WORK ORDER:
Copy exactly, and only, the lines that start at the line containing "[Cuenta] (1174, 73)" and end at the last line of the material below.

****************

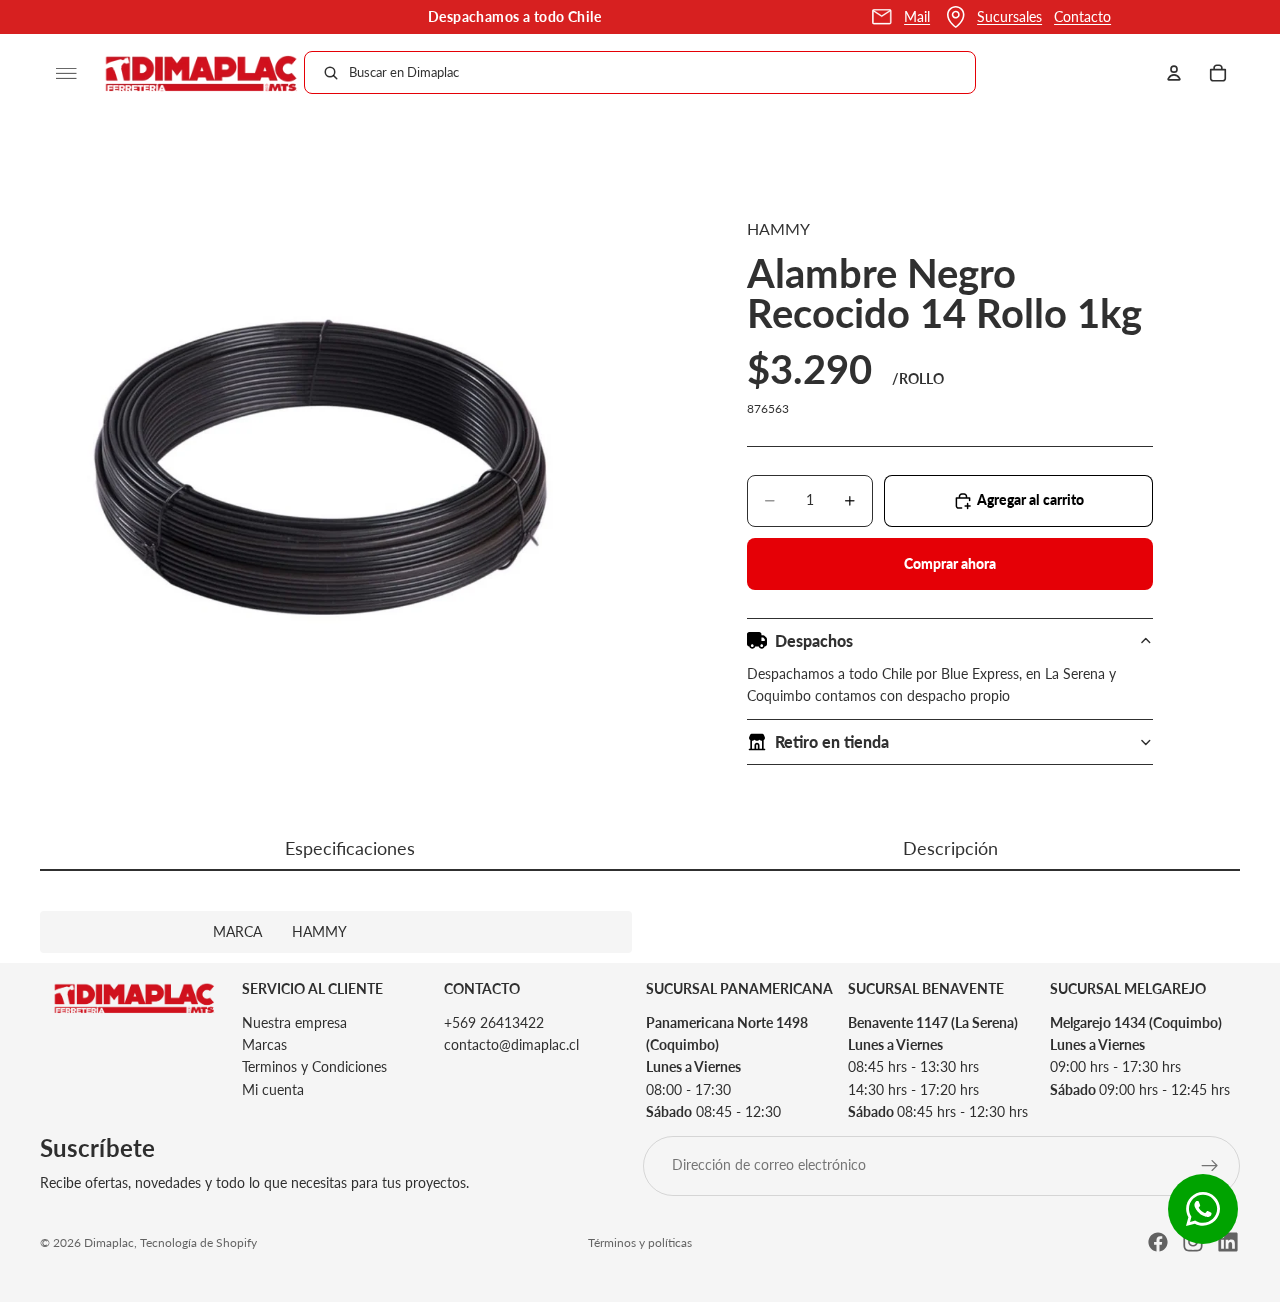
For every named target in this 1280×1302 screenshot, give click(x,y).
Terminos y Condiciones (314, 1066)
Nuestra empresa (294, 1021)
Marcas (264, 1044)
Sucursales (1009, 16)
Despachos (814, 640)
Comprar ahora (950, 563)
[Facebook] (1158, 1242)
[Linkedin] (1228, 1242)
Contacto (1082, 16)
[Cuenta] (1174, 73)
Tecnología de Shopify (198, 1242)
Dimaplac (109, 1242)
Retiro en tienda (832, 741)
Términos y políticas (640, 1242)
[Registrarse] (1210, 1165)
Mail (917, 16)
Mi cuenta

****************

ANSWER TO THE PROBLEM:
[Cuenta] (1174, 73)
Tecnología de Shopify (198, 1242)
Dimaplac (109, 1242)
Retiro en tienda (832, 741)
Términos y políticas (640, 1242)
[Registrarse] (1210, 1165)
Mail (917, 16)
Mi cuenta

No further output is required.